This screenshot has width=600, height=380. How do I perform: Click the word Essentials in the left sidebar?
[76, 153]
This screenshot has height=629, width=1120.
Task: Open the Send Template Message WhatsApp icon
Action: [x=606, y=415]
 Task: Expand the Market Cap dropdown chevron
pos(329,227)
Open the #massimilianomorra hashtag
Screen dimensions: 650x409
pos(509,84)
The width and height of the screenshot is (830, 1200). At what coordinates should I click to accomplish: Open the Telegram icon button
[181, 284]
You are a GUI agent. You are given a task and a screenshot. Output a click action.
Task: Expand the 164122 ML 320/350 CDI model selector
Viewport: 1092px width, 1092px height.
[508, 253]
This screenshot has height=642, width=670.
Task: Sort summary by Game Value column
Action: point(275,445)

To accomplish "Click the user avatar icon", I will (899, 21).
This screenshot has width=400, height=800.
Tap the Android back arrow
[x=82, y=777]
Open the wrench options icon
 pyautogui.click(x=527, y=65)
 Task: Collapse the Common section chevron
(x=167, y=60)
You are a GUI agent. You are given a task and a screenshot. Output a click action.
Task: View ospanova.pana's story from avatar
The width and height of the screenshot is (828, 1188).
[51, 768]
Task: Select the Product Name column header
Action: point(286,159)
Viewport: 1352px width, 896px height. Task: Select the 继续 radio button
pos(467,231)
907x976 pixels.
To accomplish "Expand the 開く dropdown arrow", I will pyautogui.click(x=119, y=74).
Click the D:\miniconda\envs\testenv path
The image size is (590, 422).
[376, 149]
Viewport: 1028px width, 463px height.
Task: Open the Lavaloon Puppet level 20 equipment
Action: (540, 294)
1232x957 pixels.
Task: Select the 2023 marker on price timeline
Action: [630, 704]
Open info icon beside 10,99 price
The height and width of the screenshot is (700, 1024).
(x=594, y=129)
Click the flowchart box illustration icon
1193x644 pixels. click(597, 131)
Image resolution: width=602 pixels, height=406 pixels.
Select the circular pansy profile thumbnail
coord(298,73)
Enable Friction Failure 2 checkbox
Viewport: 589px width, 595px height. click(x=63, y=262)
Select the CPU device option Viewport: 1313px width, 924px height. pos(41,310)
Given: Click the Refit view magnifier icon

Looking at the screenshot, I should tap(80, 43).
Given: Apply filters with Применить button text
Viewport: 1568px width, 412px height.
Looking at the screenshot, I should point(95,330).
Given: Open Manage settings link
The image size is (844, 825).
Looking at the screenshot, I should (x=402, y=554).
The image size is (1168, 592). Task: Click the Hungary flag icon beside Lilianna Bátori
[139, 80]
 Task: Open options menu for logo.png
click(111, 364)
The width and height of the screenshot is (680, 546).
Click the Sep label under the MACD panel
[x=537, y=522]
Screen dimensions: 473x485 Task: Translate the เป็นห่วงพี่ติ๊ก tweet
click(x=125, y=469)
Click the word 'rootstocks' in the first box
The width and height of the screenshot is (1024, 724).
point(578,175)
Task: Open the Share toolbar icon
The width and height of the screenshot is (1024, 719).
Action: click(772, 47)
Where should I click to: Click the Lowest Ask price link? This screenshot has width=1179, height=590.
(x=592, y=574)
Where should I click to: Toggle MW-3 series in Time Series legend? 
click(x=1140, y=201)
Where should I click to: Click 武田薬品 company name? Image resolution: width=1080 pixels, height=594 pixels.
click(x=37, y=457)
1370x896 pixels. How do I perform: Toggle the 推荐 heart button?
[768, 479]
________________
▸ **Assignment**:
Start to finish, give the listing again exactly.

▸ **Answer area**:
This screenshot has width=600, height=380. How do I perform: Click the word Essentials in the left sidebar?
[76, 153]
This screenshot has height=629, width=1120.
Task: Open the Send Template Message WhatsApp icon
Action: [x=606, y=415]
 Task: Expand the Market Cap dropdown chevron
pos(329,227)
Open the #massimilianomorra hashtag
Screen dimensions: 650x409
pos(509,84)
The width and height of the screenshot is (830, 1200). At what coordinates should I click to accomplish: Open the Telegram icon button
[181, 284]
You are a GUI agent. You are given a task and a screenshot. Output a click action.
Task: Expand the 164122 ML 320/350 CDI model selector
Viewport: 1092px width, 1092px height.
[508, 253]
This screenshot has height=642, width=670.
Task: Sort summary by Game Value column
Action: point(275,445)

To accomplish "Click the user avatar icon", I will (899, 21).
This screenshot has width=400, height=800.
Tap the Android back arrow
[x=82, y=777]
Open the wrench options icon
 pyautogui.click(x=527, y=65)
 Task: Collapse the Common section chevron
(x=167, y=60)
You are a GUI agent. You are given a task and a screenshot. Output a click action.
Task: View ospanova.pana's story from avatar
The width and height of the screenshot is (828, 1188).
[51, 768]
Task: Select the Product Name column header
Action: point(286,159)
Viewport: 1352px width, 896px height. Task: Select the 继续 radio button
pos(467,231)
907x976 pixels.
To accomplish "Expand the 開く dropdown arrow", I will pyautogui.click(x=119, y=74).
Click the D:\miniconda\envs\testenv path
The image size is (590, 422).
[376, 149]
Viewport: 1028px width, 463px height.
Task: Open the Lavaloon Puppet level 20 equipment
Action: (540, 294)
1232x957 pixels.
Task: Select the 2023 marker on price timeline
Action: [630, 704]
Open info icon beside 10,99 price
The height and width of the screenshot is (700, 1024).
(x=594, y=129)
Click the flowchart box illustration icon
1193x644 pixels. click(597, 131)
Image resolution: width=602 pixels, height=406 pixels.
Select the circular pansy profile thumbnail
coord(298,73)
Enable Friction Failure 2 checkbox
Viewport: 589px width, 595px height. click(x=63, y=262)
Select the CPU device option Viewport: 1313px width, 924px height. pos(41,310)
Given: Click the Refit view magnifier icon

Looking at the screenshot, I should tap(80, 43).
Given: Apply filters with Применить button text
Viewport: 1568px width, 412px height.
Looking at the screenshot, I should point(95,330).
Given: Open Manage settings link
The image size is (844, 825).
Looking at the screenshot, I should (x=402, y=554).
The image size is (1168, 592). Task: Click the Hungary flag icon beside Lilianna Bátori
[139, 80]
 Task: Open options menu for logo.png
click(111, 364)
The width and height of the screenshot is (680, 546).
Click the Sep label under the MACD panel
[x=537, y=522]
Screen dimensions: 473x485 Task: Translate the เป็นห่วงพี่ติ๊ก tweet
click(x=125, y=469)
Click the word 'rootstocks' in the first box
The width and height of the screenshot is (1024, 724).
point(578,175)
Task: Open the Share toolbar icon
The width and height of the screenshot is (1024, 719).
Action: click(772, 47)
Where should I click to: Click the Lowest Ask price link? This screenshot has width=1179, height=590.
(x=592, y=574)
Where should I click to: Toggle MW-3 series in Time Series legend? 
click(x=1140, y=201)
Where should I click to: Click 武田薬品 company name? Image resolution: width=1080 pixels, height=594 pixels.
click(x=37, y=457)
1370x896 pixels. How do I perform: Toggle the 推荐 heart button?
[768, 479]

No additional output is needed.